(Beginning of GIVEN RECORDS)

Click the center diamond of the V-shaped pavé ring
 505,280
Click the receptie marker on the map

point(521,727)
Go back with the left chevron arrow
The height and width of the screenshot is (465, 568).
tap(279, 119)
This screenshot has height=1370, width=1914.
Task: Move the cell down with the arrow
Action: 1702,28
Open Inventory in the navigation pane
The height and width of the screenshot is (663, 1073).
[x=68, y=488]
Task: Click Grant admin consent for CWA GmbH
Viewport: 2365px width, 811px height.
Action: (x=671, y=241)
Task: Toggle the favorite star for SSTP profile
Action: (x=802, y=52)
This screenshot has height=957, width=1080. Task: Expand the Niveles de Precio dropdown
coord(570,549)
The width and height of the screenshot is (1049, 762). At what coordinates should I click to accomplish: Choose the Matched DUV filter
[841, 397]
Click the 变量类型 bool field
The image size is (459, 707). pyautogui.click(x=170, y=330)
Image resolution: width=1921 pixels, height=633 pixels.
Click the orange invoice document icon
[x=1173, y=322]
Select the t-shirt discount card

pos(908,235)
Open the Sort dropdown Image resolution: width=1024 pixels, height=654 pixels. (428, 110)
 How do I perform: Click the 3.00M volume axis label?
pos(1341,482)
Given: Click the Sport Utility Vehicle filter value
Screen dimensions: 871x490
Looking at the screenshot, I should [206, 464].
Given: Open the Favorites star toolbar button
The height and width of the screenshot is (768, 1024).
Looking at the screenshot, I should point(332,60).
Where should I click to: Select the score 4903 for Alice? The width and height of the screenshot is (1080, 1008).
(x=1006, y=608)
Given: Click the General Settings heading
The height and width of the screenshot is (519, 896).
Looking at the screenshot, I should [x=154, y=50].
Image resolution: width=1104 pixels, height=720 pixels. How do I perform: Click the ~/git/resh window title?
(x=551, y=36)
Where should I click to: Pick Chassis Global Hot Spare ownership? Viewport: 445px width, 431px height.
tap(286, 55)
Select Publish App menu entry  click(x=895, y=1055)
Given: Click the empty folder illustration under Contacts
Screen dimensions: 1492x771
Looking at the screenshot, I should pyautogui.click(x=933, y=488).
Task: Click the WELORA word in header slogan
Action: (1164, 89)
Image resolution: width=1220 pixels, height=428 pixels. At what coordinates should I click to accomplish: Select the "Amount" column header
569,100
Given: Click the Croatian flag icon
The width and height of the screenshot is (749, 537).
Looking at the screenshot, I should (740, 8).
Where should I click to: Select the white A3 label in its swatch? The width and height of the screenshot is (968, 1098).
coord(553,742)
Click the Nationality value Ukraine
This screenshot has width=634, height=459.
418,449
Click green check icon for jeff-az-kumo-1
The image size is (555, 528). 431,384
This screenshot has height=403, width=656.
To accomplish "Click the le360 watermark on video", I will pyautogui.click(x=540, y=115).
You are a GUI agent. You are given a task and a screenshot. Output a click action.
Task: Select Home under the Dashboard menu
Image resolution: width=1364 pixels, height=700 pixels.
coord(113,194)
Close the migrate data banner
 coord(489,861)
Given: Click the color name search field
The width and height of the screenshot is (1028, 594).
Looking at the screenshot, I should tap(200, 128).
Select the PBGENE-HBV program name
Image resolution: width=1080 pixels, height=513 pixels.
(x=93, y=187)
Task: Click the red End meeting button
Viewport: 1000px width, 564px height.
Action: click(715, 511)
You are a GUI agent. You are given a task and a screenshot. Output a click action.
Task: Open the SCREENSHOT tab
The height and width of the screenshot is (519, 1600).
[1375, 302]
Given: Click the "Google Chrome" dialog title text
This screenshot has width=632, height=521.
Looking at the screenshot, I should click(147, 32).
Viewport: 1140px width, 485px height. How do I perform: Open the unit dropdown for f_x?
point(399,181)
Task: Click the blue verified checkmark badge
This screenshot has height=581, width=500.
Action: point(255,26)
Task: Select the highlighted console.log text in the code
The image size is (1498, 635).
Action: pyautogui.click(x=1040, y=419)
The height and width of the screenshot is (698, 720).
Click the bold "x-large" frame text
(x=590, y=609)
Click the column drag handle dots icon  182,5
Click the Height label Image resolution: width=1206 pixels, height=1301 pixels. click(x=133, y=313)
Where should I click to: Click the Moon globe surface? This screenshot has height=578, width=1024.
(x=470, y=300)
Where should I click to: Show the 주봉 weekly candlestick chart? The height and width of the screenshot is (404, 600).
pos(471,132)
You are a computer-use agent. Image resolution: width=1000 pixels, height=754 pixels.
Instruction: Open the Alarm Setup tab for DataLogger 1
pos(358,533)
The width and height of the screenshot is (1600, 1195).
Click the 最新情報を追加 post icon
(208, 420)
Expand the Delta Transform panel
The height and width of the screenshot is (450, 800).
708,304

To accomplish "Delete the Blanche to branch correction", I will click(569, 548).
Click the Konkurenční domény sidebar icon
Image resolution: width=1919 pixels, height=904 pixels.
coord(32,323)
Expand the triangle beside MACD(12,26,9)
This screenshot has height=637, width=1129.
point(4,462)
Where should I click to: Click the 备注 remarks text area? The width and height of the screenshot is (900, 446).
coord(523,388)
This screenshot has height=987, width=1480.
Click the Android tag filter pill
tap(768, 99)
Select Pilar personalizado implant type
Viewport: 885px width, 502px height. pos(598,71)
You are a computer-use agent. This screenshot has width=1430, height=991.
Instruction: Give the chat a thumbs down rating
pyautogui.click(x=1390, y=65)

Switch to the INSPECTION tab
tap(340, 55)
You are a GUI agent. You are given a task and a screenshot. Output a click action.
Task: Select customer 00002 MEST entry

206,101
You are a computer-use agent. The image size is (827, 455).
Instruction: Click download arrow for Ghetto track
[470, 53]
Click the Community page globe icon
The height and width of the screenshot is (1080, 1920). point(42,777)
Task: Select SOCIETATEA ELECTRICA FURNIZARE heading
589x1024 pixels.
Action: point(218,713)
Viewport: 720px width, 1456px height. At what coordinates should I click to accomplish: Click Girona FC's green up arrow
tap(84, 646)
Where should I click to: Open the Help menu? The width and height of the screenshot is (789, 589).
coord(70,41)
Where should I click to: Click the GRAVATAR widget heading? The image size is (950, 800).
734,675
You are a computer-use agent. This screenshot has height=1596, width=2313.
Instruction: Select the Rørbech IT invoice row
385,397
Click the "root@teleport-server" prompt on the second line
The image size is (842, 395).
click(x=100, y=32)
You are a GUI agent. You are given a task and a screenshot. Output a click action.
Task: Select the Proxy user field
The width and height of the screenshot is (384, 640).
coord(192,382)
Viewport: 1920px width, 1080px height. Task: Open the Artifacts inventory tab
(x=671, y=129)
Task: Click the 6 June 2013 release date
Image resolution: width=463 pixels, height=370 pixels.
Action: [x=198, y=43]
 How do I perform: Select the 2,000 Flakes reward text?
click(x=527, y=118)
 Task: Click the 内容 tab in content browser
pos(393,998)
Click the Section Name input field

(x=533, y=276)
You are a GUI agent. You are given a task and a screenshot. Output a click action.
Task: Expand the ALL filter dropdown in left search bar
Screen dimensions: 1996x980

(End of GIVEN RECORDS)

## WHAT THE TASK ASKS
Transcribe every entry word for word.

## RESPONSE AREA
Click the center diamond of the V-shaped pavé ring
 505,280
Click the receptie marker on the map

point(521,727)
Go back with the left chevron arrow
The height and width of the screenshot is (465, 568).
tap(279, 119)
This screenshot has height=1370, width=1914.
Task: Move the cell down with the arrow
Action: 1702,28
Open Inventory in the navigation pane
The height and width of the screenshot is (663, 1073).
[x=68, y=488]
Task: Click Grant admin consent for CWA GmbH
Viewport: 2365px width, 811px height.
Action: (x=671, y=241)
Task: Toggle the favorite star for SSTP profile
Action: (x=802, y=52)
This screenshot has height=957, width=1080. Task: Expand the Niveles de Precio dropdown
coord(570,549)
The width and height of the screenshot is (1049, 762). At what coordinates should I click to accomplish: Choose the Matched DUV filter
[841, 397]
Click the 变量类型 bool field
The image size is (459, 707). pyautogui.click(x=170, y=330)
Image resolution: width=1921 pixels, height=633 pixels.
Click the orange invoice document icon
[x=1173, y=322]
Select the t-shirt discount card

pos(908,235)
Open the Sort dropdown Image resolution: width=1024 pixels, height=654 pixels. (428, 110)
 How do I perform: Click the 3.00M volume axis label?
pos(1341,482)
Given: Click the Sport Utility Vehicle filter value
Screen dimensions: 871x490
Looking at the screenshot, I should [206, 464].
Given: Open the Favorites star toolbar button
The height and width of the screenshot is (768, 1024).
Looking at the screenshot, I should point(332,60).
Where should I click to: Select the score 4903 for Alice? The width and height of the screenshot is (1080, 1008).
(x=1006, y=608)
Given: Click the General Settings heading
The height and width of the screenshot is (519, 896).
Looking at the screenshot, I should [x=154, y=50].
Image resolution: width=1104 pixels, height=720 pixels. How do I perform: Click the ~/git/resh window title?
(x=551, y=36)
Where should I click to: Pick Chassis Global Hot Spare ownership? Viewport: 445px width, 431px height.
tap(286, 55)
Select Publish App menu entry  click(x=895, y=1055)
Given: Click the empty folder illustration under Contacts
Screen dimensions: 1492x771
Looking at the screenshot, I should pyautogui.click(x=933, y=488).
Task: Click the WELORA word in header slogan
Action: (1164, 89)
Image resolution: width=1220 pixels, height=428 pixels. At what coordinates should I click to accomplish: Select the "Amount" column header
569,100
Given: Click the Croatian flag icon
The width and height of the screenshot is (749, 537).
Looking at the screenshot, I should (740, 8).
Where should I click to: Select the white A3 label in its swatch? The width and height of the screenshot is (968, 1098).
coord(553,742)
Click the Nationality value Ukraine
This screenshot has width=634, height=459.
418,449
Click green check icon for jeff-az-kumo-1
The image size is (555, 528). 431,384
This screenshot has height=403, width=656.
To accomplish "Click the le360 watermark on video", I will pyautogui.click(x=540, y=115).
You are a GUI agent. You are given a task and a screenshot. Output a click action.
Task: Select Home under the Dashboard menu
Image resolution: width=1364 pixels, height=700 pixels.
coord(113,194)
Close the migrate data banner
 coord(489,861)
Given: Click the color name search field
The width and height of the screenshot is (1028, 594).
Looking at the screenshot, I should tap(200, 128).
Select the PBGENE-HBV program name
Image resolution: width=1080 pixels, height=513 pixels.
(x=93, y=187)
Task: Click the red End meeting button
Viewport: 1000px width, 564px height.
Action: click(715, 511)
You are a GUI agent. You are given a task and a screenshot. Output a click action.
Task: Open the SCREENSHOT tab
The height and width of the screenshot is (519, 1600).
[1375, 302]
Given: Click the "Google Chrome" dialog title text
This screenshot has width=632, height=521.
Looking at the screenshot, I should click(147, 32).
Viewport: 1140px width, 485px height. How do I perform: Open the unit dropdown for f_x?
point(399,181)
Task: Click the blue verified checkmark badge
This screenshot has height=581, width=500.
Action: point(255,26)
Task: Select the highlighted console.log text in the code
The image size is (1498, 635).
Action: pyautogui.click(x=1040, y=419)
The height and width of the screenshot is (698, 720).
Click the bold "x-large" frame text
(x=590, y=609)
Click the column drag handle dots icon  182,5
Click the Height label Image resolution: width=1206 pixels, height=1301 pixels. click(x=133, y=313)
Where should I click to: Click the Moon globe surface? This screenshot has height=578, width=1024.
(x=470, y=300)
Where should I click to: Show the 주봉 weekly candlestick chart? The height and width of the screenshot is (404, 600).
pos(471,132)
You are a computer-use agent. Image resolution: width=1000 pixels, height=754 pixels.
Instruction: Open the Alarm Setup tab for DataLogger 1
pos(358,533)
The width and height of the screenshot is (1600, 1195).
Click the 最新情報を追加 post icon
(208, 420)
Expand the Delta Transform panel
The height and width of the screenshot is (450, 800).
708,304

To accomplish "Delete the Blanche to branch correction", I will click(569, 548).
Click the Konkurenční domény sidebar icon
Image resolution: width=1919 pixels, height=904 pixels.
coord(32,323)
Expand the triangle beside MACD(12,26,9)
This screenshot has height=637, width=1129.
point(4,462)
Where should I click to: Click the 备注 remarks text area? The width and height of the screenshot is (900, 446).
coord(523,388)
This screenshot has height=987, width=1480.
Click the Android tag filter pill
tap(768, 99)
Select Pilar personalizado implant type
Viewport: 885px width, 502px height. pos(598,71)
You are a computer-use agent. This screenshot has width=1430, height=991.
Instruction: Give the chat a thumbs down rating
pyautogui.click(x=1390, y=65)

Switch to the INSPECTION tab
tap(340, 55)
You are a GUI agent. You are given a task and a screenshot. Output a click action.
Task: Select customer 00002 MEST entry

206,101
You are a computer-use agent. The image size is (827, 455).
Instruction: Click download arrow for Ghetto track
[470, 53]
Click the Community page globe icon
The height and width of the screenshot is (1080, 1920). point(42,777)
Task: Select SOCIETATEA ELECTRICA FURNIZARE heading
589x1024 pixels.
Action: point(218,713)
Viewport: 720px width, 1456px height. At what coordinates should I click to accomplish: Click Girona FC's green up arrow
tap(84, 646)
Where should I click to: Open the Help menu? The width and height of the screenshot is (789, 589).
coord(70,41)
Where should I click to: Click the GRAVATAR widget heading? The image size is (950, 800).
734,675
You are a computer-use agent. This screenshot has height=1596, width=2313.
Instruction: Select the Rørbech IT invoice row
385,397
Click the "root@teleport-server" prompt on the second line
The image size is (842, 395).
click(x=100, y=32)
You are a GUI agent. You are given a task and a screenshot. Output a click action.
Task: Select the Proxy user field
The width and height of the screenshot is (384, 640).
coord(192,382)
Viewport: 1920px width, 1080px height. Task: Open the Artifacts inventory tab
(x=671, y=129)
Task: Click the 6 June 2013 release date
Image resolution: width=463 pixels, height=370 pixels.
Action: [x=198, y=43]
 How do I perform: Select the 2,000 Flakes reward text?
click(x=527, y=118)
 Task: Click the 内容 tab in content browser
pos(393,998)
Click the Section Name input field

(x=533, y=276)
You are a GUI agent. You are given a task and a screenshot. Output a click action.
Task: Expand the ALL filter dropdown in left search bar
Screen dimensions: 1996x980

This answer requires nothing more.